Once the line with "Click the browser back arrow" is found in the data, output it and each following line exactly, up to and including the line with "This screenshot has width=1920, height=1080.", and nothing before or after.
====== SOURCE DATA ======
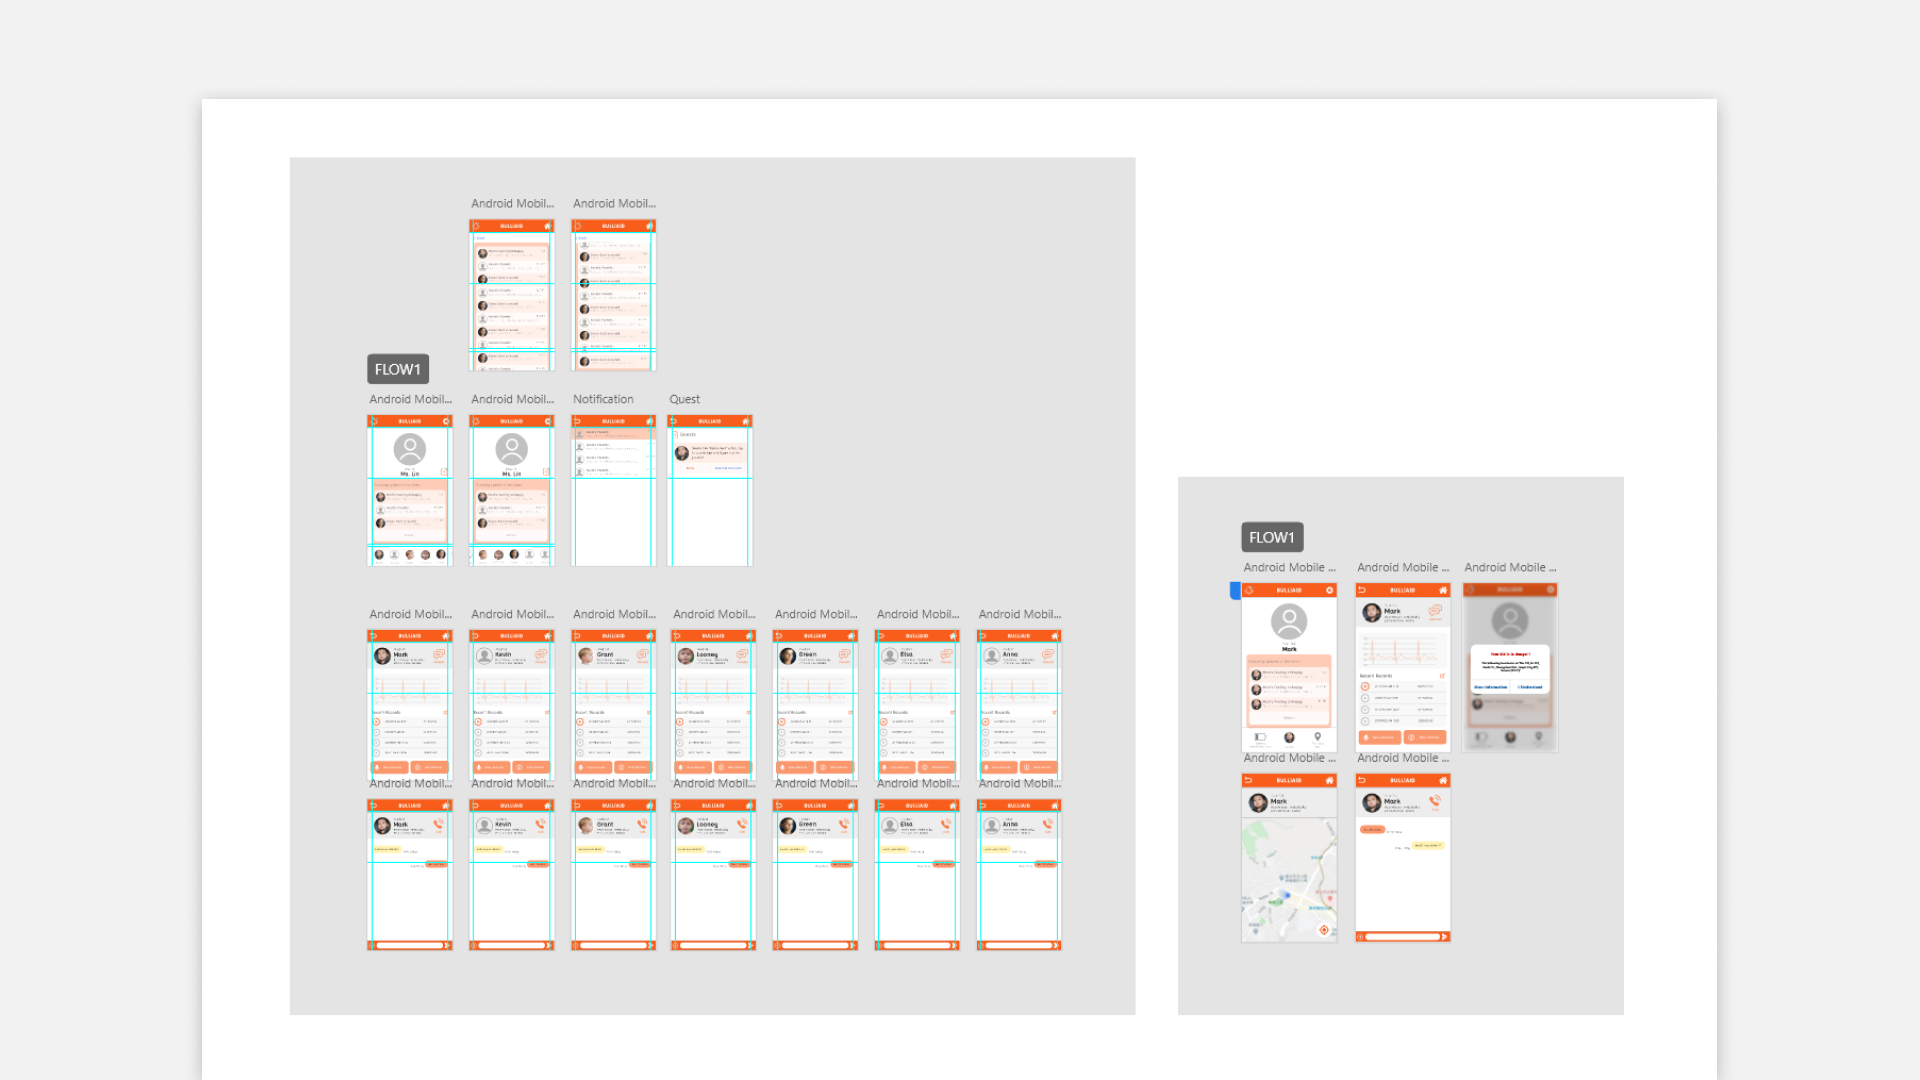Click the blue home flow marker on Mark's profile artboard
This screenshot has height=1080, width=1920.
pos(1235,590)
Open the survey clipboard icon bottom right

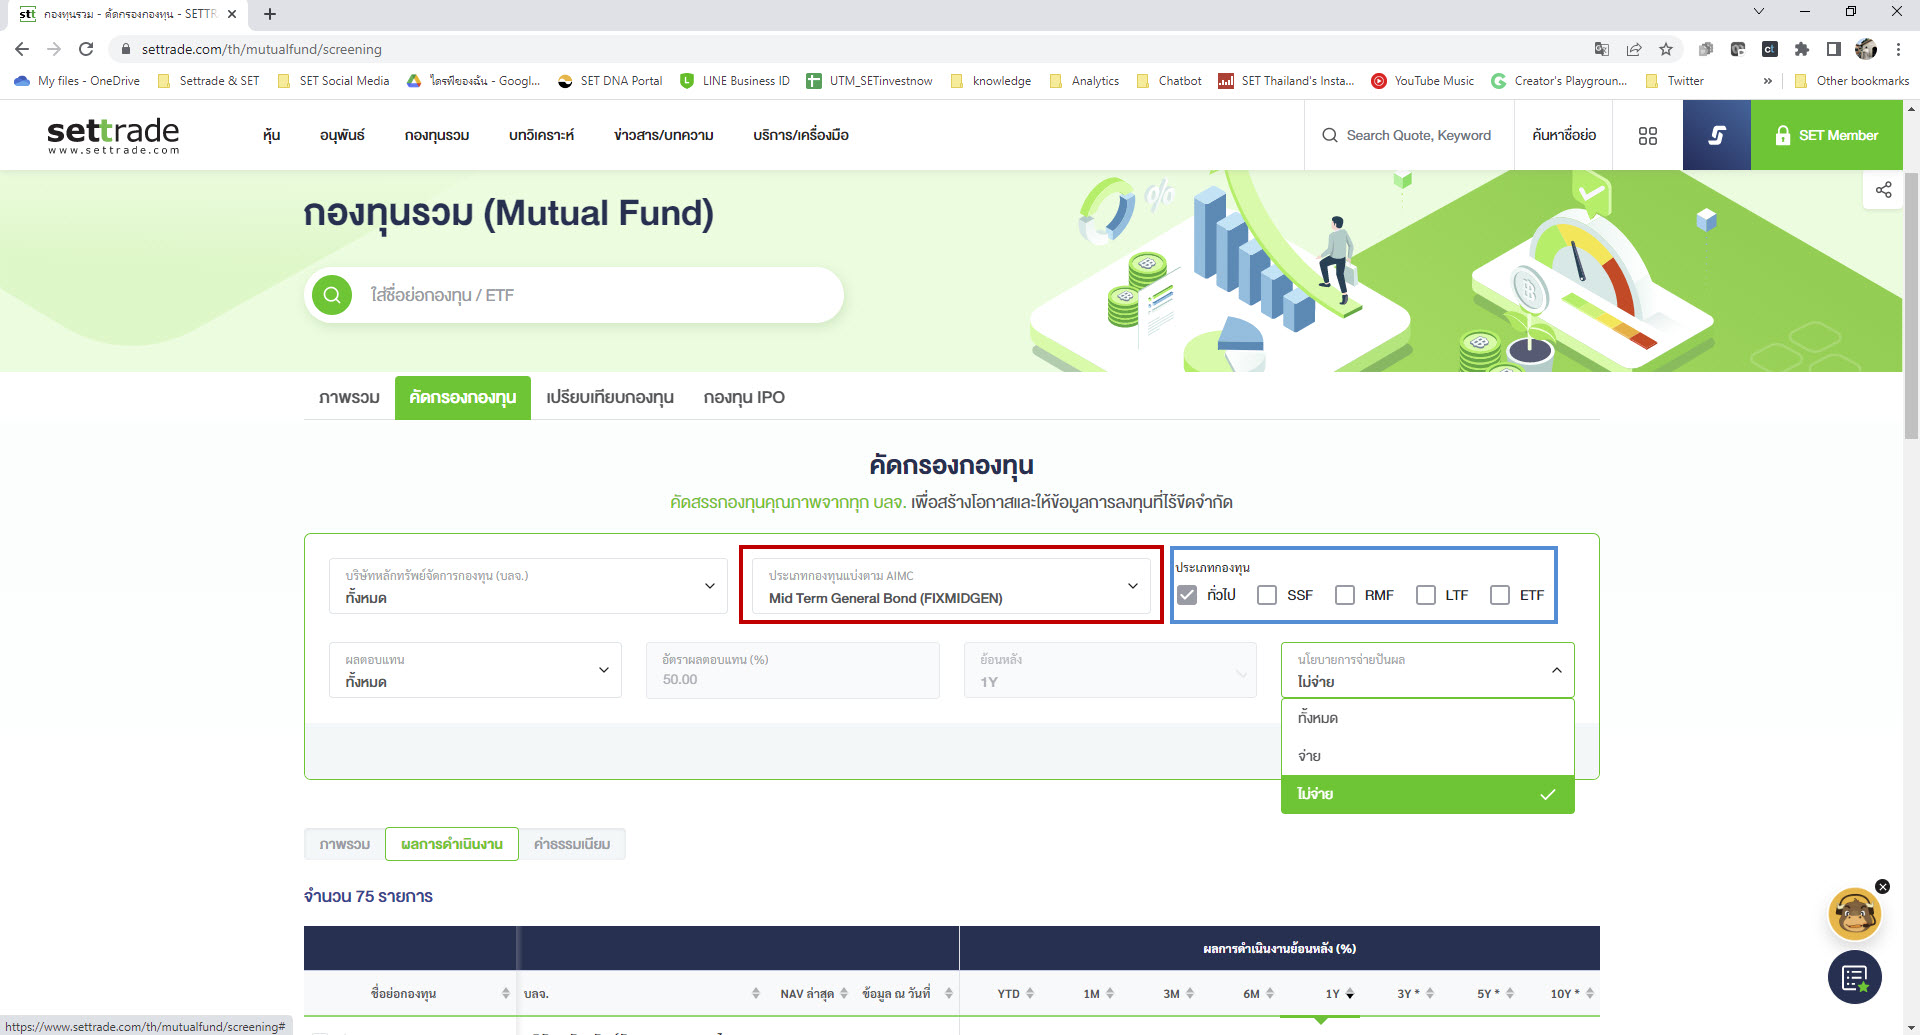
======
====== SOURCE DATA ======
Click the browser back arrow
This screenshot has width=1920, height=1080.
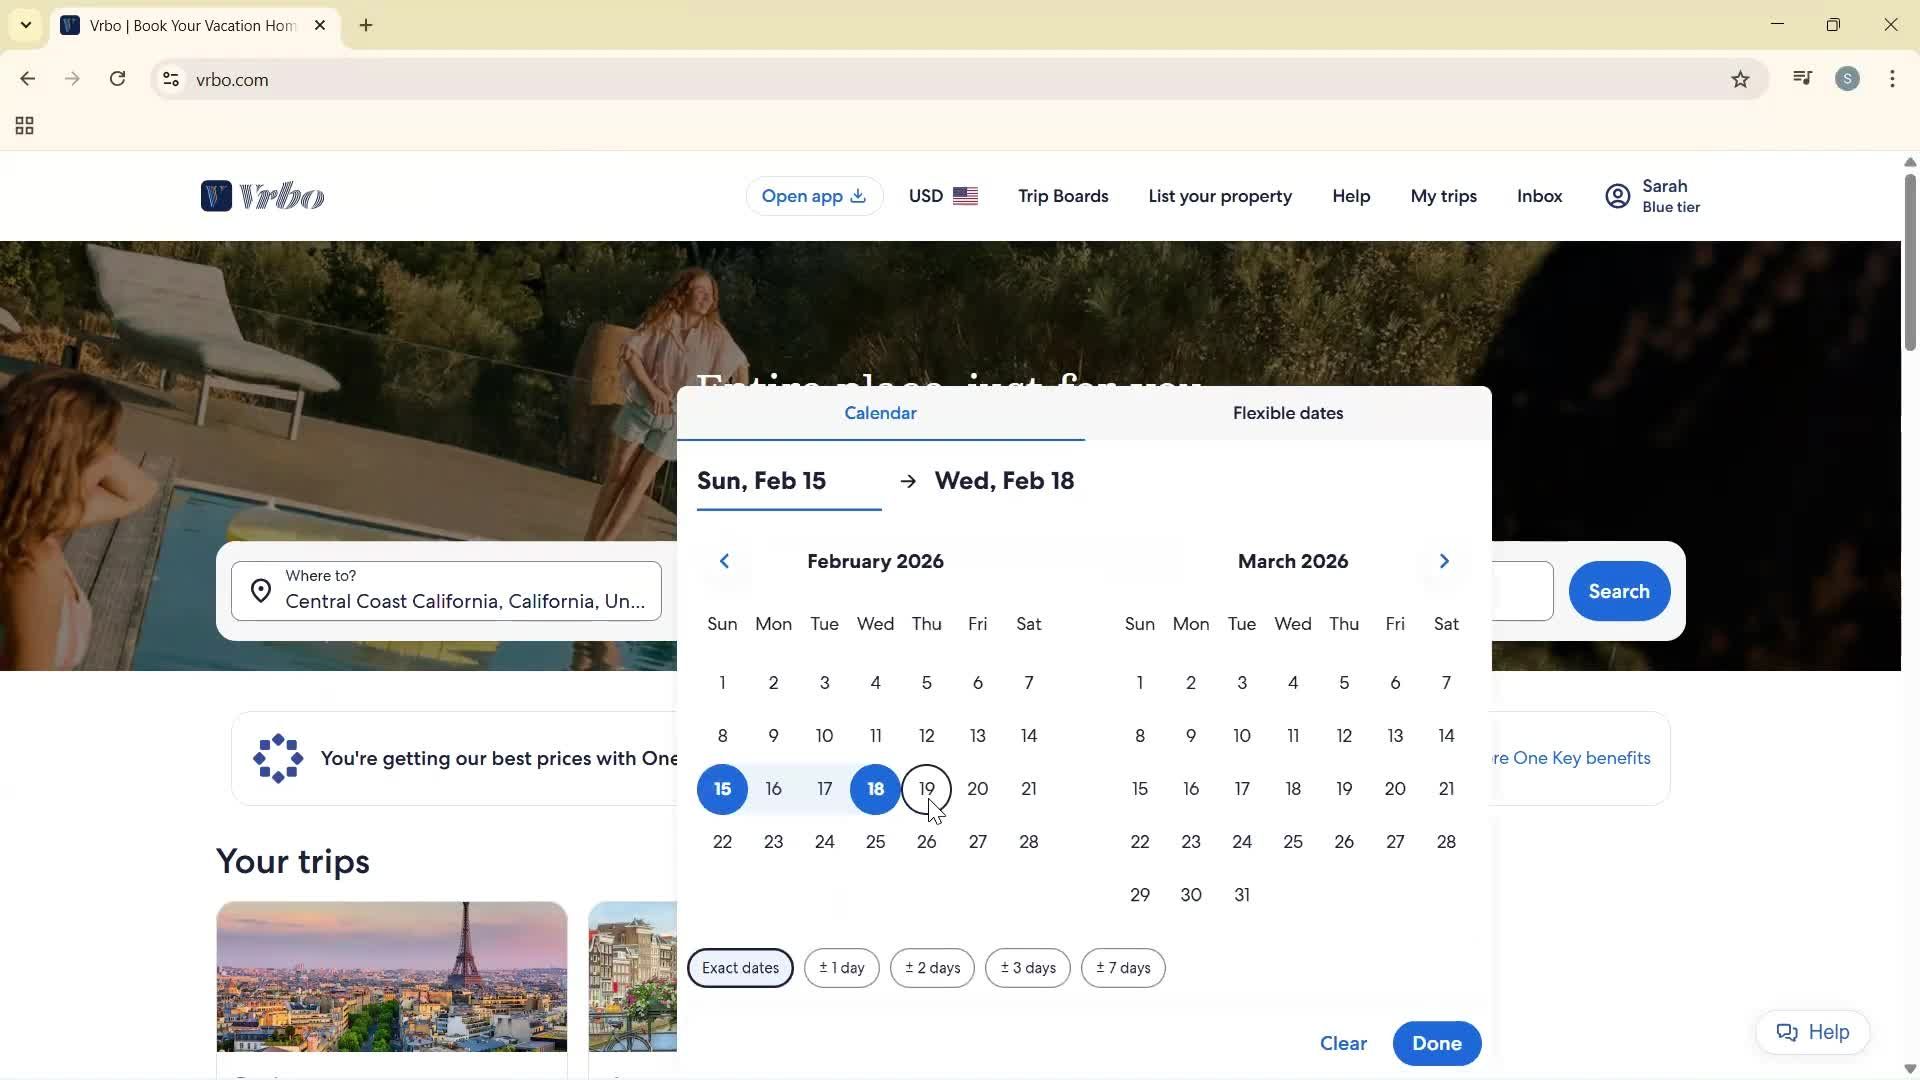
======
*ANSWER SPACE*
Click the browser back arrow
This screenshot has width=1920, height=1080.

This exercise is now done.